[Start of Attachment]
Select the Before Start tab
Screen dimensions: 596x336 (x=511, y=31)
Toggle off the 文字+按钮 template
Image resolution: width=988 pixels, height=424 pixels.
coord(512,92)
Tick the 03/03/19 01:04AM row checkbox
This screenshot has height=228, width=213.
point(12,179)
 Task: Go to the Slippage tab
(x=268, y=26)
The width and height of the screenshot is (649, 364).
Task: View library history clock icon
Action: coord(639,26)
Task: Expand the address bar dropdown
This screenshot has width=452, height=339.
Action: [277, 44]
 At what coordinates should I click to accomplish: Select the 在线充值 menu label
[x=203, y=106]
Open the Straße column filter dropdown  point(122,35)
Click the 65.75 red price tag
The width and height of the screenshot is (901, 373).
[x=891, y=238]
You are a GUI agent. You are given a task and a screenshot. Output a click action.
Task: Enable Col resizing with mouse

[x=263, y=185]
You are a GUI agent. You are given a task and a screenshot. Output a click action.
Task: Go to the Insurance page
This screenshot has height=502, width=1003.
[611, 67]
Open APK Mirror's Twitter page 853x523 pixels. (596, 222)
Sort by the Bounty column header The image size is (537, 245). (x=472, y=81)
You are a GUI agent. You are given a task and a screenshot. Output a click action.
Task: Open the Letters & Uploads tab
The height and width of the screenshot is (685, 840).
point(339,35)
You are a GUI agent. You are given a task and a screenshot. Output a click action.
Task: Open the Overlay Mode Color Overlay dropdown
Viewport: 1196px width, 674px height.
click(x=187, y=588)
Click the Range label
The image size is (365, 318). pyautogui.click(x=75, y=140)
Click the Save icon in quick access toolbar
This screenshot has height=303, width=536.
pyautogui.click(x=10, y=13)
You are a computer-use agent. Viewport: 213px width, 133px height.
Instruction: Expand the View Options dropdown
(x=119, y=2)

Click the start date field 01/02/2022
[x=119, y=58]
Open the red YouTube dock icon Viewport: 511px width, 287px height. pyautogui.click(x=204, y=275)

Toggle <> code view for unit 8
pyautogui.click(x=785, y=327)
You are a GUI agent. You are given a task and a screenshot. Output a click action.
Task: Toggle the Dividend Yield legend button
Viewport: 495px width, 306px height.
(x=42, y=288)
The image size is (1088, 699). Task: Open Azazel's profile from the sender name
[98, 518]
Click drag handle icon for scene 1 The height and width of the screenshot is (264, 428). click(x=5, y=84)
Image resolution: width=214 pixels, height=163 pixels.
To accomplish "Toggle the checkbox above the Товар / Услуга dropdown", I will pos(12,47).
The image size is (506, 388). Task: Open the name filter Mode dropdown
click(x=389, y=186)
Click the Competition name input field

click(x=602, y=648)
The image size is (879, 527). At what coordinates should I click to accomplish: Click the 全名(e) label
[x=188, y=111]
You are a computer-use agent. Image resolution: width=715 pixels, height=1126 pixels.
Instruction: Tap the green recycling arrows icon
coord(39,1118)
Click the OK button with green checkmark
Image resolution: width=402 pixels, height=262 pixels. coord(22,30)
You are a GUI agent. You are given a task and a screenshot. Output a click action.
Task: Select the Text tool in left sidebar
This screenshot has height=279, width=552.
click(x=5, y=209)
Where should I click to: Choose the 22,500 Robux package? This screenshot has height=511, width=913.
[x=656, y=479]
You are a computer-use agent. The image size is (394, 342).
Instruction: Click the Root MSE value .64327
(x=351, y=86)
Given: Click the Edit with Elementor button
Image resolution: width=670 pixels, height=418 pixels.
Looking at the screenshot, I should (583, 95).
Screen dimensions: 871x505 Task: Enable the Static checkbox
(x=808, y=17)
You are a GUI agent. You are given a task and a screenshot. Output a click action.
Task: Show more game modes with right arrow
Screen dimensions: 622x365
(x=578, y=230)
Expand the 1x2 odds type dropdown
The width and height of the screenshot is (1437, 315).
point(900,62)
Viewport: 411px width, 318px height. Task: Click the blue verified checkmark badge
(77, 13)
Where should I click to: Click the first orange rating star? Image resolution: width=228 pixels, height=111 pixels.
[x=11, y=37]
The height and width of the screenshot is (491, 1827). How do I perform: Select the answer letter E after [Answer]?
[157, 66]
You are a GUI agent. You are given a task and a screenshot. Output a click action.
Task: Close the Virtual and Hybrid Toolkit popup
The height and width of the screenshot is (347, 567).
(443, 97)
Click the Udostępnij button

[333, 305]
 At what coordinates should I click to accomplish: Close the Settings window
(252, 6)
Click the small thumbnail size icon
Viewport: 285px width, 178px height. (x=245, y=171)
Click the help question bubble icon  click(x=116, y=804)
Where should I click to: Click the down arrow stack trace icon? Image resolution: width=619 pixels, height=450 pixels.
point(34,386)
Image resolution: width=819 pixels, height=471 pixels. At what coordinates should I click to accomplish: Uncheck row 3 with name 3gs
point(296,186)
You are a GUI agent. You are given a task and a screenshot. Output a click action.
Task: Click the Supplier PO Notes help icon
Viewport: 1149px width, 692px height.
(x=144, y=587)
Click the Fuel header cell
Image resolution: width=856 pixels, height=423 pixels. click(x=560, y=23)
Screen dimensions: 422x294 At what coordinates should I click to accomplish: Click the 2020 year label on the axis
[End of Attachment]
> [Brief] Each line from the first line of the listing through the line with "Task: Expand the address bar dropdown" must be output exactly, both ends included, and no other line may appear.

> [Solution to this task]
Select the Before Start tab
Screen dimensions: 596x336 (x=511, y=31)
Toggle off the 文字+按钮 template
Image resolution: width=988 pixels, height=424 pixels.
coord(512,92)
Tick the 03/03/19 01:04AM row checkbox
This screenshot has height=228, width=213.
point(12,179)
 Task: Go to the Slippage tab
(x=268, y=26)
The width and height of the screenshot is (649, 364).
Task: View library history clock icon
Action: coord(639,26)
Task: Expand the address bar dropdown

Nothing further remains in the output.